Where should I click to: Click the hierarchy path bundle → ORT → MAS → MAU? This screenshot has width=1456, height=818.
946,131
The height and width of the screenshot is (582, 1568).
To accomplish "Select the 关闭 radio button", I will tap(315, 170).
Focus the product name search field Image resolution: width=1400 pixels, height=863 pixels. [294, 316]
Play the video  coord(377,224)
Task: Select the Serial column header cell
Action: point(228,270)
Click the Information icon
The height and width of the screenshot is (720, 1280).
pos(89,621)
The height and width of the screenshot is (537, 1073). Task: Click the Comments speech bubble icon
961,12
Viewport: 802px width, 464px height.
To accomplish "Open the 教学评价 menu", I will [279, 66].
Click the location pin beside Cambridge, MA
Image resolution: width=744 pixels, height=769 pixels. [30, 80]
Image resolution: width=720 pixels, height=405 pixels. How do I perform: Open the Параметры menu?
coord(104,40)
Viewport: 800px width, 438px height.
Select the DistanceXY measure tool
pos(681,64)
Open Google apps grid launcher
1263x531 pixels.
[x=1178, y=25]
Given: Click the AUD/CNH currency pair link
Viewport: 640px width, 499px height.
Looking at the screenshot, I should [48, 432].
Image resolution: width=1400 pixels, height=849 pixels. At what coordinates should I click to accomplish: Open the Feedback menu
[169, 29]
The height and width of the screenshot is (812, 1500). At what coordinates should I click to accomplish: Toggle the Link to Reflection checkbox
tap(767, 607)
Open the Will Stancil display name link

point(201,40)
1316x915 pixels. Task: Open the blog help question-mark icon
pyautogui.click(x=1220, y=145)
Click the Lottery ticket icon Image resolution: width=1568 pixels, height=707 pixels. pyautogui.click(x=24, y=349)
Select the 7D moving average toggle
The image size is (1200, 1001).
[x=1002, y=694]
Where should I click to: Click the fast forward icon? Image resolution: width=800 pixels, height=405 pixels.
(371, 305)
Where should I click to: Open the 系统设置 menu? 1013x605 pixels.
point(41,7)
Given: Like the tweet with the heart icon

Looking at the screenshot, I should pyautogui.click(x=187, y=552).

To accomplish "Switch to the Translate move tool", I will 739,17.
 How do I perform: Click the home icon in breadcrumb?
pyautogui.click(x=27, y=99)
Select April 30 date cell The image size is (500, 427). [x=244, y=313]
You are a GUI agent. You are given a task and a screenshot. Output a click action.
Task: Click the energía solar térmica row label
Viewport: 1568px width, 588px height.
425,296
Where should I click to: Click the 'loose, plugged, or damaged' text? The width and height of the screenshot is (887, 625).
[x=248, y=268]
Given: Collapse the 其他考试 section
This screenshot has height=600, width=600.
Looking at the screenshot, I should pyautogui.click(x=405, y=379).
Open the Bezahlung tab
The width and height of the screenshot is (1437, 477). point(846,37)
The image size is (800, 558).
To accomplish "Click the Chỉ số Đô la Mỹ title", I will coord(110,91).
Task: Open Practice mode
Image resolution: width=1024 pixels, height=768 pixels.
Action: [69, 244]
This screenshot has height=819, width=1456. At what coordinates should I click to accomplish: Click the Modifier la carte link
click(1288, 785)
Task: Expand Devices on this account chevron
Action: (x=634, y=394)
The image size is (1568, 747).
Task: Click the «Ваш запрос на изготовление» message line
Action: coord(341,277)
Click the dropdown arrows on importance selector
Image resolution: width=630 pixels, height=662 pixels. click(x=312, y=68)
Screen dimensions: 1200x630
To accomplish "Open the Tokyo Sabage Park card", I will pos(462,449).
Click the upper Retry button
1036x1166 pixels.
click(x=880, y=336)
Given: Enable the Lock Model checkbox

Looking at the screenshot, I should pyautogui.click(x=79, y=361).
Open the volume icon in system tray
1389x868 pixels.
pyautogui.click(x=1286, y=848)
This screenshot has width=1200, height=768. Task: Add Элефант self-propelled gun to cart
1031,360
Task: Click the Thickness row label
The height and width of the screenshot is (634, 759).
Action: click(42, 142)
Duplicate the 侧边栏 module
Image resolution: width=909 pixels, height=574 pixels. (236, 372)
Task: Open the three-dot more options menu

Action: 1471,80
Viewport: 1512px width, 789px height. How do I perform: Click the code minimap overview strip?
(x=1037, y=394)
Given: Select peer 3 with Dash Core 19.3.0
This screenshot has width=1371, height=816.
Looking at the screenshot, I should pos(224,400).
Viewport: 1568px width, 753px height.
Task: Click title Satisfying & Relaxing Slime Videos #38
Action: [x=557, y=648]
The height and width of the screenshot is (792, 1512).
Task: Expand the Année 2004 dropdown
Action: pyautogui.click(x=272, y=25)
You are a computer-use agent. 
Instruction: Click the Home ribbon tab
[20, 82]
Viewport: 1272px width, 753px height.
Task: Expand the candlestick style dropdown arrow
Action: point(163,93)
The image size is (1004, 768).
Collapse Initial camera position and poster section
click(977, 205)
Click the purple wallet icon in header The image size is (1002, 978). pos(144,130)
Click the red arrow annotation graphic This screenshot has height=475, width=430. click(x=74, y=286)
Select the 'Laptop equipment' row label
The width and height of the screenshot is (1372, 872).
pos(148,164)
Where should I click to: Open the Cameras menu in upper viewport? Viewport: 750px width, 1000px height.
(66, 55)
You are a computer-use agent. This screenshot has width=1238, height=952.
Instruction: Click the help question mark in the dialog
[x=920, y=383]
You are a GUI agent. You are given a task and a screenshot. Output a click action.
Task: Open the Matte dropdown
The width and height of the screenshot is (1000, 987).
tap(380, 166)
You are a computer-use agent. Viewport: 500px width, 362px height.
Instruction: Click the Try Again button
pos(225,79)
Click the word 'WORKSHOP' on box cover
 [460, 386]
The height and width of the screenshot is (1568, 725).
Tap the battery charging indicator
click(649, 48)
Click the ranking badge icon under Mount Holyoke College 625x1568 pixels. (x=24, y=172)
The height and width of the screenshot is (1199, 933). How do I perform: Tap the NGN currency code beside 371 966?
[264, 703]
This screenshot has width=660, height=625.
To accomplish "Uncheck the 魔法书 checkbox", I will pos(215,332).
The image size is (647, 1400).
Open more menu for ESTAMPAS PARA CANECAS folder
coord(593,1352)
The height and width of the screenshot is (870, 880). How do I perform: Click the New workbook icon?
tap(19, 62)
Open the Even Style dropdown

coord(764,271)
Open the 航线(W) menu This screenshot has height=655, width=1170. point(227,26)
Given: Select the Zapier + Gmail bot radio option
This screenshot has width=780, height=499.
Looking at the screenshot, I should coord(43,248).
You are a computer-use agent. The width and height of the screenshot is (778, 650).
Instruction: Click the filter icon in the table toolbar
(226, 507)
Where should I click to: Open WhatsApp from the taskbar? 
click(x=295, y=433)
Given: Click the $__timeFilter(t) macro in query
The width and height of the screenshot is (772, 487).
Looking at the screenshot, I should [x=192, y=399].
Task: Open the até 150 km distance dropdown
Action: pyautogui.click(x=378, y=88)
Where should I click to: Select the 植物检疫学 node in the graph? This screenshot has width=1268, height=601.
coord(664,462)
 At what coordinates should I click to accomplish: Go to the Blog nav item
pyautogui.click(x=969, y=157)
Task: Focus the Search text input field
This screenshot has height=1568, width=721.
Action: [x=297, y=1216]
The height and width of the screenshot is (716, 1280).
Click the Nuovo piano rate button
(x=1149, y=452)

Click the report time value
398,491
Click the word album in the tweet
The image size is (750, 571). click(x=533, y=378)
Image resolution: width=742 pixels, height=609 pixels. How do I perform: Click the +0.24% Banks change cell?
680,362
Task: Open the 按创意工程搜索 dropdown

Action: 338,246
----------
• Problem details
Wherever the word "label" occurs in the data, copy that whole line.

• Finished exercise
Task: Click the energía solar térmica row label
Task: Click the Thickness row label
Select the 'Laptop equipment' row label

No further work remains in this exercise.